■ **Consigne écrite 1**
D'après le texte fourni sur l'essor des piscines et des spas, à quel moment la prochaine commande de spas doit-elle arriver ?
■ **Consigne écrite 2**
Poursuivez le texte fourni sur l'essor des piscines et des spas à partir de sa dernière phrase.

Une soixantaine de devis sont en préparation actuellement pour les piscines chez Instal-Fit qui a dû doubler les effectifs en charge de réaliser les travaux qui suivront. «Ce n’est pas la main-d’œuvre qui nous inquiète, nous l’avons. Le gros problème vient surtout des fournisseurs qui sont en rupture de stock», déplore Jean Birgen. La prochaine commande de spas arrivera en janvier. Pour satisfaire des clients guère disposés à attendre plus longuement leurs bulles de bien-être, des modèles exposés dans le showroom de la société ont été vendus. La piscine qui représente toujours un investissement conséquent (entre 30 000 et 150 000 euros) n’est plus un privilège de nantis. C’est le prix d’une voiture dont le montant final dépendra des options qui viennent s’ajouter. «Les suppléments sont parfois plus chers que le prix de la piscine, mais il est possible de les acheter plus tard», rassure Jean Birgen.
Les prix ont baissé avec l’apparition de nouveaux matériaux qui offrent des bassins préfabriqués. «Nous venons avec une pelleteuse, nous creusons un trou de 4 mètres sur 8 qui est la dimension la plus utilisée et nous avons terminé en une semaine», précise le désormais conseiller. La piscine hors sol est également une option qui a su séduire si bien que la construction en béton n’a plus le vent en poupe.
Pour les spas, il faut compter entre 4 000 et 12 000 euros et espérer que les fournisseurs puissent satisfaire au plus vite la demande. Si un coin wellness vous tente pour la saison prochaine, c’est maintenant qu’il faut y penser pour avoir la certitude de pouvoir en profiter au printemps 2021.
Geneviève Montaigu
Guère d’impact sur la consommation d’eau Ce boom des piscines et des spas n’inquiète pas le directeur de l’administration de l’Eau, Jean-Paul Lickes.

■ **Extrait source**
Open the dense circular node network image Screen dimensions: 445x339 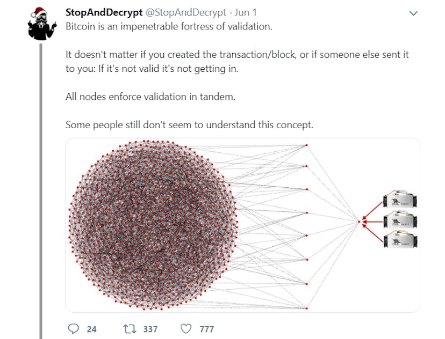(x=153, y=225)
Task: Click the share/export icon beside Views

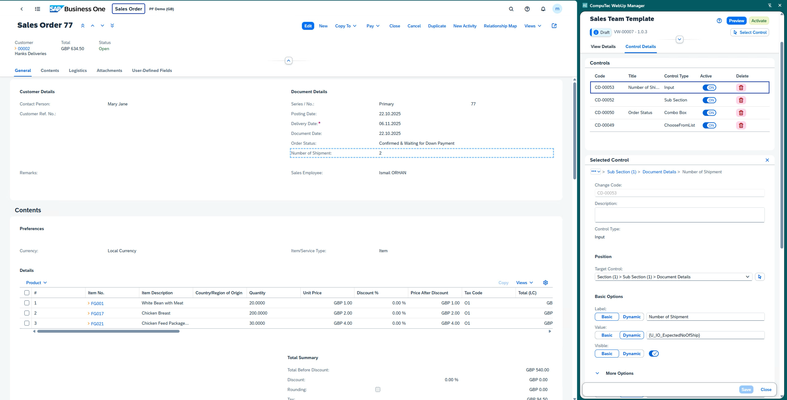Action: (x=554, y=26)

■ **Réponse attendue 1**
Elle arrivera en janvier.

■ **Réponse attendue 2**
«Apriori, ces piscines recyclent l’eau donc ce n’est pas si dramatique que cela peut en avoir l’air», explique Jean-Paul Lickes. Ce qui est le plus gênant à ses yeux, ce sont les consommations de pointe, et quand tout le monde remplit sa piscine à la même période cela n’aide pas, mais cela n’arrive pas si souvent en plein milieu d’un été sec. L’eau utilisée en cette saison dans les piscines sert à faire l’appoint ou à renouveler l’eau à la suite du lavage des filtres, mais cela ne concerne pas l’entièreté du volume de la piscine.
Pour remplir une piscine de taille standard (8 mètres sur 4 et 2 mètres de profondeur) il faut compter 63 m3 d’eau, soit 63 000 litres. À titre de comparaison, la consommation d’eau potable par personne et par jour est de 200 litres en moyenne dans le pays, soit 120 000 m3 par jour au total.
Avant, ce qui avait un impact plus notoire, c’était la piscine gonflable, sans traitement, remplie tous les deux jours, même si le volume était plus petit, il s’agit quand même d’un ou deux mètres cubes à chaque remplissage et ce genre de piscine se vendait comme des petits pains. C’est encore le cas aujourd’hui sauf qu’on note une certaine évolution. «Maintenant, il y a une tendance à ce que ces piscines soient équipées d’un traitement de l’eau qui peut alors séjourner plusieurs jours voire plusieurs semaines et finalement même si elles sont plus grandes, elles ne vont pas faire chavirer notre système», fait remarquer le directeur de l’administration de l’Eau.
«Un très bon indicateur de l’activité économique»
Par rapport aux deux années précédentes, la vague de chaleur est venue plus tardivement. «Les quelques degrés de moins que l’on a eus pendant la journée ont un impact très fort», précise-t-il encore. En juin, il n’a pas fait très chaud pour la saison et 6 ou 7 degrés de moins «font une grande différence», ajoute-t-il.
Le congé collectif permet aussi de faire une pause dans la consommation d’eau. «On ne fait pas de béton actuellement donc cela nous donne plus de sécurité dans le système», indique Jean-Paul Lickes.
La reprise économique n’est pas aussi forte dans le secteur industriel, note-t-il encore au regard de la consommation d’eau : «C’est un très bon indicateur de l’activité économique.» Actuellement, il n’y a pas de souci à se faire, selon le directeur. «La consommation est là, mais on n’est pas dans le rouge ni l’orange. On surveille avec les fournisseurs», rassure-t-il.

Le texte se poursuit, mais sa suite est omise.